Stored items:
↓↓↓

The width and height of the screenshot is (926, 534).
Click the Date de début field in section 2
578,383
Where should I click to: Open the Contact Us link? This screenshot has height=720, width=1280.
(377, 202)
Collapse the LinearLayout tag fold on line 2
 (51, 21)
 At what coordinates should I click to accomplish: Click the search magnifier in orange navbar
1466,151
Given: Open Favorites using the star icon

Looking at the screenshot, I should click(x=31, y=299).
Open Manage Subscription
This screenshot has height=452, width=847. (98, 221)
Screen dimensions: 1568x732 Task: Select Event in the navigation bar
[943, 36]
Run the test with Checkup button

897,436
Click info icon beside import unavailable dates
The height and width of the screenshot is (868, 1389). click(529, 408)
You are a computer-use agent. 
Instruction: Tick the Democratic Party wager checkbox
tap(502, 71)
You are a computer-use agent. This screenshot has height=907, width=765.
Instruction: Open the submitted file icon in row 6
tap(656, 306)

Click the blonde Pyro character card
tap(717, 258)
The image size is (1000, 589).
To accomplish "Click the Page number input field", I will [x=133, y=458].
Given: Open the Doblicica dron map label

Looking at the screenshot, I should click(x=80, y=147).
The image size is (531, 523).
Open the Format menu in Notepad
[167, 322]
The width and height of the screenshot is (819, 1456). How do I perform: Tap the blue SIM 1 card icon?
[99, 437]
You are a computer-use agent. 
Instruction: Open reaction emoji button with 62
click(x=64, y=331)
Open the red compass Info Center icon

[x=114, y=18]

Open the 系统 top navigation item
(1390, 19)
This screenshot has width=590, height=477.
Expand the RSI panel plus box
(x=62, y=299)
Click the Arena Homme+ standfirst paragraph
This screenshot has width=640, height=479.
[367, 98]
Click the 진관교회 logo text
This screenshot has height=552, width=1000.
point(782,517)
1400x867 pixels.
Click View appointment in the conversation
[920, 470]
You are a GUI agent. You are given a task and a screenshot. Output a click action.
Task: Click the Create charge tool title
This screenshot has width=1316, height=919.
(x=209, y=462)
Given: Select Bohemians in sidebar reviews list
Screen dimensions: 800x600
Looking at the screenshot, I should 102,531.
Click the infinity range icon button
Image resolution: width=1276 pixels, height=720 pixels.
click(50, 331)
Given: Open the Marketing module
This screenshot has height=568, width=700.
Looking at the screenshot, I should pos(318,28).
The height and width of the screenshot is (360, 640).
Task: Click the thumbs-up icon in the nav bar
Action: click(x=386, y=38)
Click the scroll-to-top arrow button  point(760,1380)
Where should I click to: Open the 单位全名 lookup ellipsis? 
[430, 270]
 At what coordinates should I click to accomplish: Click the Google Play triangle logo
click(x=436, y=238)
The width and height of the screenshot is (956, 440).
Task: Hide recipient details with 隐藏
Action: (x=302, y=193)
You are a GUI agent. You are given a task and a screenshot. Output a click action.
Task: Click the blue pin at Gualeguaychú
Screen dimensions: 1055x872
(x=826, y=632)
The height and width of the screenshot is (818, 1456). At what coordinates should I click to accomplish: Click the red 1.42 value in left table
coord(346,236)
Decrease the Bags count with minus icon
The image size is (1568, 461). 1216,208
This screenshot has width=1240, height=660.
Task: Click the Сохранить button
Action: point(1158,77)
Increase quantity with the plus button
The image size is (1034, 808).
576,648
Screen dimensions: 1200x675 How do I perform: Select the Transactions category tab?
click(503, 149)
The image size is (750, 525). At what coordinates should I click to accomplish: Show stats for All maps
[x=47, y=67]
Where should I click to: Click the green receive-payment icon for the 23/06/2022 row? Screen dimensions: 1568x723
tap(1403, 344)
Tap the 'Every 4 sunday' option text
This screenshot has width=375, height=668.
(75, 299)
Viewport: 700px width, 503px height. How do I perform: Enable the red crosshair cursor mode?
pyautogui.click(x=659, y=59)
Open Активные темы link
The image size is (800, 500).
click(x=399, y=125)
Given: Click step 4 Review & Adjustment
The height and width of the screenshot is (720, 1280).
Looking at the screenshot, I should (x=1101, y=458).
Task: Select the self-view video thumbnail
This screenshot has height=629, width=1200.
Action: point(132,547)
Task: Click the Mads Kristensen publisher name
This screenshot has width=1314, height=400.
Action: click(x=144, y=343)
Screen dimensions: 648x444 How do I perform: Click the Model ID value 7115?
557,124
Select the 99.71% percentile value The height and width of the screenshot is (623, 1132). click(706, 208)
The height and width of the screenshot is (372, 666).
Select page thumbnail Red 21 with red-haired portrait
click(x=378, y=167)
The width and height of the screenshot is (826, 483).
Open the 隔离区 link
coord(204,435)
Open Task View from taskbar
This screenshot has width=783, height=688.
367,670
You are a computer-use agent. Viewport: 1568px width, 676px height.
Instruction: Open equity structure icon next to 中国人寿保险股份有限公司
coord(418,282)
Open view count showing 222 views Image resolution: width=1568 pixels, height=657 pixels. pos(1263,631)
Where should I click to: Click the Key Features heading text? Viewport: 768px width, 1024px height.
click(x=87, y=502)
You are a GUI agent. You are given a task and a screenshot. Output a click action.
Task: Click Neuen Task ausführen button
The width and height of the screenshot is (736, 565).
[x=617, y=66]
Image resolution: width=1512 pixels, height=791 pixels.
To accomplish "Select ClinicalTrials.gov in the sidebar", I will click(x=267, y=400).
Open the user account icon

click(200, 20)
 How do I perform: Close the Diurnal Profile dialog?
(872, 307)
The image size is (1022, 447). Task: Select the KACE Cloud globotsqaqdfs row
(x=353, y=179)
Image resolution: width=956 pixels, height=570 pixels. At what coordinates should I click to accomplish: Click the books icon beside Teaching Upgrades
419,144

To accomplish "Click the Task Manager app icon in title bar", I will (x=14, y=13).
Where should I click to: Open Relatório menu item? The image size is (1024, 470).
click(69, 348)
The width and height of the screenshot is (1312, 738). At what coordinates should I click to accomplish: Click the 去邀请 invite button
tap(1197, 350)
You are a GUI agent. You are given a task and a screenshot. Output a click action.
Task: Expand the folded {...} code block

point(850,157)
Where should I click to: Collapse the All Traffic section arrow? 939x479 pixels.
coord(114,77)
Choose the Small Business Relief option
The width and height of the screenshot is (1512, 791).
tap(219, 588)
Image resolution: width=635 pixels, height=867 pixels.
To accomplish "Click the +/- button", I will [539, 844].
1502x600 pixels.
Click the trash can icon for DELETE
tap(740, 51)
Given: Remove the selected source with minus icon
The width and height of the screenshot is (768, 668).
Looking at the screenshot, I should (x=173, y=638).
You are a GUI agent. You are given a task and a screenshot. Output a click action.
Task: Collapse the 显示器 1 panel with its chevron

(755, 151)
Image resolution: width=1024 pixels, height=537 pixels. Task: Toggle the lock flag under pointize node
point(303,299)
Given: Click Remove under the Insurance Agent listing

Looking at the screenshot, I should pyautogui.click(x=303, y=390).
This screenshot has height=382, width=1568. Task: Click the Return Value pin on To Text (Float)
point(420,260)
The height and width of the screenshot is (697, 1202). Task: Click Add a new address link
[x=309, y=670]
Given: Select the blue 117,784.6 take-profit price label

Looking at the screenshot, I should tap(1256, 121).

↑↑↑

- _ASSIGNMENT_: Your answer must consist of every line above, reproduced exactly.

- _OUTPUT_:
The width and height of the screenshot is (926, 534).
Click the Date de début field in section 2
578,383
Where should I click to: Open the Contact Us link? This screenshot has height=720, width=1280.
(377, 202)
Collapse the LinearLayout tag fold on line 2
 (51, 21)
 At what coordinates should I click to accomplish: Click the search magnifier in orange navbar
1466,151
Given: Open Favorites using the star icon

Looking at the screenshot, I should click(x=31, y=299).
Open Manage Subscription
This screenshot has height=452, width=847. (98, 221)
Screen dimensions: 1568x732 Task: Select Event in the navigation bar
[943, 36]
Run the test with Checkup button

897,436
Click info icon beside import unavailable dates
The height and width of the screenshot is (868, 1389). click(529, 408)
You are a computer-use agent. 
Instruction: Tick the Democratic Party wager checkbox
tap(502, 71)
You are a computer-use agent. This screenshot has height=907, width=765.
Instruction: Open the submitted file icon in row 6
tap(656, 306)

Click the blonde Pyro character card
tap(717, 258)
The image size is (1000, 589).
To accomplish "Click the Page number input field", I will [x=133, y=458].
Given: Open the Doblicica dron map label

Looking at the screenshot, I should click(x=80, y=147).
The image size is (531, 523).
Open the Format menu in Notepad
[167, 322]
The width and height of the screenshot is (819, 1456). How do I perform: Tap the blue SIM 1 card icon?
[99, 437]
You are a computer-use agent. 
Instruction: Open reaction emoji button with 62
click(x=64, y=331)
Open the red compass Info Center icon

[x=114, y=18]

Open the 系统 top navigation item
(1390, 19)
This screenshot has width=590, height=477.
Expand the RSI panel plus box
(x=62, y=299)
Click the Arena Homme+ standfirst paragraph
This screenshot has width=640, height=479.
[367, 98]
Click the 진관교회 logo text
This screenshot has height=552, width=1000.
point(782,517)
1400x867 pixels.
Click View appointment in the conversation
[920, 470]
You are a GUI agent. You are given a task and a screenshot. Output a click action.
Task: Click the Create charge tool title
This screenshot has width=1316, height=919.
(x=209, y=462)
Given: Select Bohemians in sidebar reviews list
Screen dimensions: 800x600
Looking at the screenshot, I should 102,531.
Click the infinity range icon button
Image resolution: width=1276 pixels, height=720 pixels.
click(50, 331)
Given: Open the Marketing module
This screenshot has height=568, width=700.
Looking at the screenshot, I should pos(318,28).
The height and width of the screenshot is (360, 640).
Task: Click the thumbs-up icon in the nav bar
Action: click(x=386, y=38)
Click the scroll-to-top arrow button  point(760,1380)
Where should I click to: Open the 单位全名 lookup ellipsis? 
[430, 270]
 At what coordinates should I click to accomplish: Click the Google Play triangle logo
click(x=436, y=238)
The width and height of the screenshot is (956, 440).
Task: Hide recipient details with 隐藏
Action: (x=302, y=193)
You are a GUI agent. You are given a task and a screenshot. Output a click action.
Task: Click the blue pin at Gualeguaychú
Screen dimensions: 1055x872
(x=826, y=632)
The height and width of the screenshot is (818, 1456). At what coordinates should I click to accomplish: Click the red 1.42 value in left table
coord(346,236)
Decrease the Bags count with minus icon
The image size is (1568, 461). 1216,208
This screenshot has width=1240, height=660.
Task: Click the Сохранить button
Action: point(1158,77)
Increase quantity with the plus button
The image size is (1034, 808).
576,648
Screen dimensions: 1200x675 How do I perform: Select the Transactions category tab?
click(503, 149)
The image size is (750, 525). At what coordinates should I click to accomplish: Show stats for All maps
[x=47, y=67]
Where should I click to: Click the green receive-payment icon for the 23/06/2022 row? Screen dimensions: 1568x723
tap(1403, 344)
Tap the 'Every 4 sunday' option text
This screenshot has width=375, height=668.
(75, 299)
Viewport: 700px width, 503px height. How do I perform: Enable the red crosshair cursor mode?
pyautogui.click(x=659, y=59)
Open Активные темы link
The image size is (800, 500).
click(x=399, y=125)
Given: Click step 4 Review & Adjustment
The height and width of the screenshot is (720, 1280).
Looking at the screenshot, I should (x=1101, y=458).
Task: Select the self-view video thumbnail
This screenshot has height=629, width=1200.
Action: point(132,547)
Task: Click the Mads Kristensen publisher name
This screenshot has width=1314, height=400.
Action: click(x=144, y=343)
Screen dimensions: 648x444 How do I perform: Click the Model ID value 7115?
557,124
Select the 99.71% percentile value The height and width of the screenshot is (623, 1132). click(706, 208)
The height and width of the screenshot is (372, 666).
Select page thumbnail Red 21 with red-haired portrait
click(x=378, y=167)
The width and height of the screenshot is (826, 483).
Open the 隔离区 link
coord(204,435)
Open Task View from taskbar
This screenshot has width=783, height=688.
367,670
You are a computer-use agent. Viewport: 1568px width, 676px height.
Instruction: Open equity structure icon next to 中国人寿保险股份有限公司
coord(418,282)
Open view count showing 222 views Image resolution: width=1568 pixels, height=657 pixels. pos(1263,631)
Where should I click to: Click the Key Features heading text? Viewport: 768px width, 1024px height.
click(x=87, y=502)
You are a GUI agent. You are given a task and a screenshot. Output a click action.
Task: Click Neuen Task ausführen button
The width and height of the screenshot is (736, 565).
[x=617, y=66]
Image resolution: width=1512 pixels, height=791 pixels.
To accomplish "Select ClinicalTrials.gov in the sidebar", I will click(x=267, y=400).
Open the user account icon

click(200, 20)
 How do I perform: Close the Diurnal Profile dialog?
(872, 307)
The image size is (1022, 447). Task: Select the KACE Cloud globotsqaqdfs row
(x=353, y=179)
Image resolution: width=956 pixels, height=570 pixels. At what coordinates should I click to accomplish: Click the books icon beside Teaching Upgrades
419,144

To accomplish "Click the Task Manager app icon in title bar", I will (x=14, y=13).
Where should I click to: Open Relatório menu item? The image size is (1024, 470).
click(69, 348)
The width and height of the screenshot is (1312, 738). At what coordinates should I click to accomplish: Click the 去邀请 invite button
tap(1197, 350)
You are a GUI agent. You are given a task and a screenshot. Output a click action.
Task: Expand the folded {...} code block

point(850,157)
Where should I click to: Collapse the All Traffic section arrow? 939x479 pixels.
coord(114,77)
Choose the Small Business Relief option
The width and height of the screenshot is (1512, 791).
tap(219, 588)
Image resolution: width=635 pixels, height=867 pixels.
To accomplish "Click the +/- button", I will [539, 844].
1502x600 pixels.
Click the trash can icon for DELETE
tap(740, 51)
Given: Remove the selected source with minus icon
The width and height of the screenshot is (768, 668).
Looking at the screenshot, I should (x=173, y=638).
You are a GUI agent. You are given a task and a screenshot. Output a click action.
Task: Collapse the 显示器 1 panel with its chevron

(755, 151)
Image resolution: width=1024 pixels, height=537 pixels. Task: Toggle the lock flag under pointize node
point(303,299)
Given: Click Remove under the Insurance Agent listing

Looking at the screenshot, I should pyautogui.click(x=303, y=390).
This screenshot has height=382, width=1568. Task: Click the Return Value pin on To Text (Float)
point(420,260)
The height and width of the screenshot is (697, 1202). Task: Click Add a new address link
[x=309, y=670]
Given: Select the blue 117,784.6 take-profit price label

Looking at the screenshot, I should tap(1256, 121).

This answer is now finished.